[Saved data entries]
******
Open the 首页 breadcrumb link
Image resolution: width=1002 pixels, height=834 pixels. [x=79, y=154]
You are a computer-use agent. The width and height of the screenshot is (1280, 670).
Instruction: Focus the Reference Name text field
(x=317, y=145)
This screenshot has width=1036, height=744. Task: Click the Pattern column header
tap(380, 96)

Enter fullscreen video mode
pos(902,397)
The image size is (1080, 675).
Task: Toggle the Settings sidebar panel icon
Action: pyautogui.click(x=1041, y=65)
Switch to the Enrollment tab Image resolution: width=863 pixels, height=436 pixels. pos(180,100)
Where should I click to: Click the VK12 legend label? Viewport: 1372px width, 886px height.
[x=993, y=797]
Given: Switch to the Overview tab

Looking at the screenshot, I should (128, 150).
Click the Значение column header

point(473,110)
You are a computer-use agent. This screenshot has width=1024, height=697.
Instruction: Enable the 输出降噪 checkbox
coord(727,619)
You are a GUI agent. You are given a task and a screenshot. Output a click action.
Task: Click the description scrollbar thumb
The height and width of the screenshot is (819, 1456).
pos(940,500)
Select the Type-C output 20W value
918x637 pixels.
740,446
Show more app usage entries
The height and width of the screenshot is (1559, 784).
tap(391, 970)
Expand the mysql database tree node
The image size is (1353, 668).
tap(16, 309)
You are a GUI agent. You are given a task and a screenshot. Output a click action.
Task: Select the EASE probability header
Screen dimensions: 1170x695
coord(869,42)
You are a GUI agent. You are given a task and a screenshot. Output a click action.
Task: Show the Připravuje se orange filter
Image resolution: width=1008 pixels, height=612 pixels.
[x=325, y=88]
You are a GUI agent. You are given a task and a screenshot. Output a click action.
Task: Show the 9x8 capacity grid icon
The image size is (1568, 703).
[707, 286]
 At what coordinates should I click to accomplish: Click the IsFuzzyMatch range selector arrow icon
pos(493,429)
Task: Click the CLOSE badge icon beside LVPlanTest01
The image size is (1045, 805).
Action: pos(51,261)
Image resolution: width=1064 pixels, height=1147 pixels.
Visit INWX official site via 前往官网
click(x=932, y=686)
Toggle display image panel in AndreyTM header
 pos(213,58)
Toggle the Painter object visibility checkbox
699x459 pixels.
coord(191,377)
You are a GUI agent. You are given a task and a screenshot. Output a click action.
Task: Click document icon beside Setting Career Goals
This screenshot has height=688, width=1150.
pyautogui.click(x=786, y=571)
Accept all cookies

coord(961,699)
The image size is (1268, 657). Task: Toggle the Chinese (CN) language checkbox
******
## [What you will do]
Your answer must be the line holding "Image resolution: width=1008" plus every later line to the end of the records, copied exactly.

## [The answer]
Image resolution: width=1008 pixels, height=612 pixels.
[x=325, y=88]
You are a GUI agent. You are given a task and a screenshot. Output a click action.
Task: Show the 9x8 capacity grid icon
The image size is (1568, 703).
[707, 286]
 At what coordinates should I click to accomplish: Click the IsFuzzyMatch range selector arrow icon
pos(493,429)
Task: Click the CLOSE badge icon beside LVPlanTest01
The image size is (1045, 805).
Action: pos(51,261)
Image resolution: width=1064 pixels, height=1147 pixels.
Visit INWX official site via 前往官网
click(x=932, y=686)
Toggle display image panel in AndreyTM header
 pos(213,58)
Toggle the Painter object visibility checkbox
699x459 pixels.
coord(191,377)
You are a GUI agent. You are given a task and a screenshot. Output a click action.
Task: Click document icon beside Setting Career Goals
This screenshot has height=688, width=1150.
pyautogui.click(x=786, y=571)
Accept all cookies

coord(961,699)
The image size is (1268, 657). Task: Toggle the Chinese (CN) language checkbox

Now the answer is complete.